- _Prompt_:
Render the stretch from the start of the material through the line containing "This screenshot has width=1096, height=576." as a Markdown table with the columns Row and Material line. Number each row and skip blank lines.

- _Recorded data_:
···
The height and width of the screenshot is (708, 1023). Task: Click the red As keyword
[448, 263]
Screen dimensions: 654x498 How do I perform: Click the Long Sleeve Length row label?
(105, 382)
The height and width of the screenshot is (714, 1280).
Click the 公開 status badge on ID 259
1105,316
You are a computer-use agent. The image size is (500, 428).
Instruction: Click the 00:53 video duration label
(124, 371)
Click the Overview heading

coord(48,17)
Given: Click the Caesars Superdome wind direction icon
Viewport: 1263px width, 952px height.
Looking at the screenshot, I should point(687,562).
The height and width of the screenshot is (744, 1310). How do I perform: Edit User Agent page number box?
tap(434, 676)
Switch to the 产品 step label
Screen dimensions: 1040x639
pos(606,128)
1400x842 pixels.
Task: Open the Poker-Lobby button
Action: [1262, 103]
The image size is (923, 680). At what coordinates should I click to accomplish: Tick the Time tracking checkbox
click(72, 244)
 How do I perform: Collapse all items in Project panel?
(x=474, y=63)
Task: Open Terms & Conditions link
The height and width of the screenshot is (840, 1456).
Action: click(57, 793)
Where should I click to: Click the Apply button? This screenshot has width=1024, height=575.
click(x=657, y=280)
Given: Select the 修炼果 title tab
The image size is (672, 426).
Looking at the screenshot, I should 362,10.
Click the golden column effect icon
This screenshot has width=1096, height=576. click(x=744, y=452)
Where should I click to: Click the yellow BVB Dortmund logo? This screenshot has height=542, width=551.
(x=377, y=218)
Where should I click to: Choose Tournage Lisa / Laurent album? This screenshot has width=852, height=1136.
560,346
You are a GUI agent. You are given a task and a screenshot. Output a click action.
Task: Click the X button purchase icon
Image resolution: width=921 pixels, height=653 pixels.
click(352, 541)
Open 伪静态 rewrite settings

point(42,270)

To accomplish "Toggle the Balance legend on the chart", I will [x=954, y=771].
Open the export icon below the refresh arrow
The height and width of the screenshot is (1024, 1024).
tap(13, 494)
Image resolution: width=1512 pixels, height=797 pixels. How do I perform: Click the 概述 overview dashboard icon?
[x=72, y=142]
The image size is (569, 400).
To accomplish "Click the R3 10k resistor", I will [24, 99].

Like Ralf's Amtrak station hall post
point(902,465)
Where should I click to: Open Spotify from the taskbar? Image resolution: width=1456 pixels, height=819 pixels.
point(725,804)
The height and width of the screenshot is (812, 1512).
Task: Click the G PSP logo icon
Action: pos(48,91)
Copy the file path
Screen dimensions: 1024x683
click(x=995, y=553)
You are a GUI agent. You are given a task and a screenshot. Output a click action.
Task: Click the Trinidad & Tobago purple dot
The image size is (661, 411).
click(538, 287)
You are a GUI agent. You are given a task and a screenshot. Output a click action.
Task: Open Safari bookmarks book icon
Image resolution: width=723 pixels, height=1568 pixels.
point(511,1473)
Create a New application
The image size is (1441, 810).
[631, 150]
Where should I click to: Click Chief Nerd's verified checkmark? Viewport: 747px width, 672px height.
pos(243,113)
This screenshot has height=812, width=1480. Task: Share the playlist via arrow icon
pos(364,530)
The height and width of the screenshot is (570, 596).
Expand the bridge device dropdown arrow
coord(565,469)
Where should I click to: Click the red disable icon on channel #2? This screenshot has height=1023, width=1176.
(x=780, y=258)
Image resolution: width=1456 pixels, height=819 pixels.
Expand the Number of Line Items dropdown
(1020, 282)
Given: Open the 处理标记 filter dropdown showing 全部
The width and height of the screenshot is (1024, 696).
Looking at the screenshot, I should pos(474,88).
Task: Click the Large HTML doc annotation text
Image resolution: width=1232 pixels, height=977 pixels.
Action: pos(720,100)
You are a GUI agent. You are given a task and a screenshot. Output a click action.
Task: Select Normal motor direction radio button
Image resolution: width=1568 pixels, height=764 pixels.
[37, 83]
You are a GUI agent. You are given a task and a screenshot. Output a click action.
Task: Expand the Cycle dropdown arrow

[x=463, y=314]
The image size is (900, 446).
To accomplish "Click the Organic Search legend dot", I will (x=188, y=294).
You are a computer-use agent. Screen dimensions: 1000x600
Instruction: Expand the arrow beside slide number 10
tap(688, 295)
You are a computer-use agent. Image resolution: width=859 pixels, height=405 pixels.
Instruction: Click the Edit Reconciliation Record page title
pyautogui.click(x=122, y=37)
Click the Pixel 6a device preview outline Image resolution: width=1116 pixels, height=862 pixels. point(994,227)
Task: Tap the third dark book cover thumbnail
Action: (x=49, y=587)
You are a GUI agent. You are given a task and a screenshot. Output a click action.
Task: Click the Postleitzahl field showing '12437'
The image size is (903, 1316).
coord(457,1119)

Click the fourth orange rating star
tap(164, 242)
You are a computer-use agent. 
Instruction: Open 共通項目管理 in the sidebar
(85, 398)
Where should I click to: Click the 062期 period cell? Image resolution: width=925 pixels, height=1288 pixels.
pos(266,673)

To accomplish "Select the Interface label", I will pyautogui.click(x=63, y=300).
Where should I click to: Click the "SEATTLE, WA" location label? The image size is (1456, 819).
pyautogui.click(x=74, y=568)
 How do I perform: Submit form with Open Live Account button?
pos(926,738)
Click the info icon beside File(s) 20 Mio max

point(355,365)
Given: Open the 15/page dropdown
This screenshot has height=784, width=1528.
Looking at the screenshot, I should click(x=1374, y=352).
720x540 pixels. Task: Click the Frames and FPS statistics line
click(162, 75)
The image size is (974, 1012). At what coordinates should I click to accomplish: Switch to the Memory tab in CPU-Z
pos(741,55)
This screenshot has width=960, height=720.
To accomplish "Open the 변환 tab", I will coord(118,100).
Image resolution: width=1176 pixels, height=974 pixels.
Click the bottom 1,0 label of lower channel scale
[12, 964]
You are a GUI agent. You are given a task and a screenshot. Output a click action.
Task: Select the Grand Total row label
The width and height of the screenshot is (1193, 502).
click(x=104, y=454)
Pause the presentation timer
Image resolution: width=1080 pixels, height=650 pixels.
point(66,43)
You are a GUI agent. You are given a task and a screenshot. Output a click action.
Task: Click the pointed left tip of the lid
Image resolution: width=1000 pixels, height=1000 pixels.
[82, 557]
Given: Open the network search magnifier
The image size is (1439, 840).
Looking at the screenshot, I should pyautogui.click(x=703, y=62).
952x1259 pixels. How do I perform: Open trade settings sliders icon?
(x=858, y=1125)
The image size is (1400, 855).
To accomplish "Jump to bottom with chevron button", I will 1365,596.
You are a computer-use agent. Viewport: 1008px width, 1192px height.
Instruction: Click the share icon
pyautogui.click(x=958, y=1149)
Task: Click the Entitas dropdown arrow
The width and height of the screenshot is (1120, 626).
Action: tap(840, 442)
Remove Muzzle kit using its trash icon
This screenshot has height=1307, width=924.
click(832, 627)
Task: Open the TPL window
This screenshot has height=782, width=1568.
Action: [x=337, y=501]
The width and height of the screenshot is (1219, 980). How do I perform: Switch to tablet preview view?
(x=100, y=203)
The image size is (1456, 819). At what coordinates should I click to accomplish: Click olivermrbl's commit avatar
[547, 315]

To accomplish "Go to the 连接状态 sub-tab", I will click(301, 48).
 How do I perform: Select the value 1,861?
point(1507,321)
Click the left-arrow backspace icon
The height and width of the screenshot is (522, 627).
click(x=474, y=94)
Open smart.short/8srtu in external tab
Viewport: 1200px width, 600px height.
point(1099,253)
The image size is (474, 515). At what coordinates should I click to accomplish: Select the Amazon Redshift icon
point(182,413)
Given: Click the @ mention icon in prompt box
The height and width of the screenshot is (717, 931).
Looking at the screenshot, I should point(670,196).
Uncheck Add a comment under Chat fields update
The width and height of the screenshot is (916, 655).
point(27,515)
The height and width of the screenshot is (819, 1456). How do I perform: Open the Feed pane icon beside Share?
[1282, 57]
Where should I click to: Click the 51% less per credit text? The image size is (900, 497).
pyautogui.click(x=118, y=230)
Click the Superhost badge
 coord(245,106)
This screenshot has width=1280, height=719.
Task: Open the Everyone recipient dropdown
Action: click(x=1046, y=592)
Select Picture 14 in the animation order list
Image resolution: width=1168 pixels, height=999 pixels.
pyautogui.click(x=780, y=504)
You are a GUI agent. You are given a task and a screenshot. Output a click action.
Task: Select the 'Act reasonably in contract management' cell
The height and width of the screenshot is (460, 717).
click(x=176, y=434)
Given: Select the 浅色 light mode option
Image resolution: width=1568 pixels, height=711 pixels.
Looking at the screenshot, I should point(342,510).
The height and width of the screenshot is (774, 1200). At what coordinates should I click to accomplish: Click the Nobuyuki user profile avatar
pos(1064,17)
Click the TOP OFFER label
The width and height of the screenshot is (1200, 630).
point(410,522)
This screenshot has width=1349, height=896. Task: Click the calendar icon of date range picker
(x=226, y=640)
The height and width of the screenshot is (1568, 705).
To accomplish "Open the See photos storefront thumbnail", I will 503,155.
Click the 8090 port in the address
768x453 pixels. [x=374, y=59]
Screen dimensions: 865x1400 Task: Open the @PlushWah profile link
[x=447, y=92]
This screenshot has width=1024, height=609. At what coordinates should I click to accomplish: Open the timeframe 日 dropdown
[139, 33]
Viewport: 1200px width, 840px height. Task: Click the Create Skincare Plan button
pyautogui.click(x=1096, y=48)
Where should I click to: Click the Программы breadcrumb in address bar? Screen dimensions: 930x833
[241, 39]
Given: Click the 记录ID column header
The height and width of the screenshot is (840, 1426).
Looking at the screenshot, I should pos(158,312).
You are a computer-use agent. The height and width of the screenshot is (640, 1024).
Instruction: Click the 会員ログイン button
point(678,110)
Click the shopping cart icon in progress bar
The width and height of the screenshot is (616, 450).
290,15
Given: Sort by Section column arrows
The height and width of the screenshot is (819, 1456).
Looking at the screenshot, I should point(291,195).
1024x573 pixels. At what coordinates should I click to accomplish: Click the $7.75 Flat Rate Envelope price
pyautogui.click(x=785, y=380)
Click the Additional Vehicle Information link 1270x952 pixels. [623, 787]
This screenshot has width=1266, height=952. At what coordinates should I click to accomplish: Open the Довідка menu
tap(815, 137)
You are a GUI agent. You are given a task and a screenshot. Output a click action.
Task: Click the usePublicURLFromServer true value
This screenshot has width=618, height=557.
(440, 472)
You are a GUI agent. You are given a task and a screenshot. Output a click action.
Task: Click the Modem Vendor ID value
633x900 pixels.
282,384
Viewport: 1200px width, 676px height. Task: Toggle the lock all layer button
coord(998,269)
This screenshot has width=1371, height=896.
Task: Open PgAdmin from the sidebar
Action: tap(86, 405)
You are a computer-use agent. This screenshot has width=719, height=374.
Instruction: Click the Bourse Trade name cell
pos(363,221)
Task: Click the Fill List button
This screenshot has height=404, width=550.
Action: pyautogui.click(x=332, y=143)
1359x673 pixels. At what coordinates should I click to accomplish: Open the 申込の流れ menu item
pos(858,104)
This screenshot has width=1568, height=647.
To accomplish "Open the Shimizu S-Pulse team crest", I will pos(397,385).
···
- _Written reply_:
| Row | Material line |
|---|---|
| 1 | The height and width of the screenshot is (708, 1023). Task: Click the red As keyword |
| 2 | [448, 263] |
| 3 | Screen dimensions: 654x498 How do I perform: Click the Long Sleeve Length row label? |
| 4 | (105, 382) |
| 5 | The height and width of the screenshot is (714, 1280). |
| 6 | Click the 公開 status badge on ID 259 |
| 7 | 1105,316 |
| 8 | You are a computer-use agent. The image size is (500, 428). |
| 9 | Instruction: Click the 00:53 video duration label |
| 10 | (124, 371) |
| 11 | Click the Overview heading |
| 12 | coord(48,17) |
| 13 | Given: Click the Caesars Superdome wind direction icon |
| 14 | Viewport: 1263px width, 952px height. |
| 15 | Looking at the screenshot, I should point(687,562). |
| 16 | The height and width of the screenshot is (744, 1310). How do I perform: Edit User Agent page number box? |
| 17 | tap(434, 676) |
| 18 | Switch to the 产品 step label |
| 19 | Screen dimensions: 1040x639 |
| 20 | pos(606,128) |
| 21 | 1400x842 pixels. |
| 22 | Task: Open the Poker-Lobby button |
| 23 | Action: [1262, 103] |
| 24 | The image size is (923, 680). At what coordinates should I click to accomplish: Tick the Time tracking checkbox |
| 25 | click(72, 244) |
| 26 |  How do I perform: Collapse all items in Project panel? |
| 27 | (x=474, y=63) |
| 28 | Task: Open Terms & Conditions link |
| 29 | The height and width of the screenshot is (840, 1456). |
| 30 | Action: click(57, 793) |
| 31 | Where should I click to: Click the Apply button? This screenshot has width=1024, height=575. |
| 32 | click(x=657, y=280) |
| 33 | Given: Select the 修炼果 title tab |
| 34 | The image size is (672, 426). |
| 35 | Looking at the screenshot, I should 362,10. |
| 36 | Click the golden column effect icon |
| 37 | This screenshot has width=1096, height=576. click(x=744, y=452) |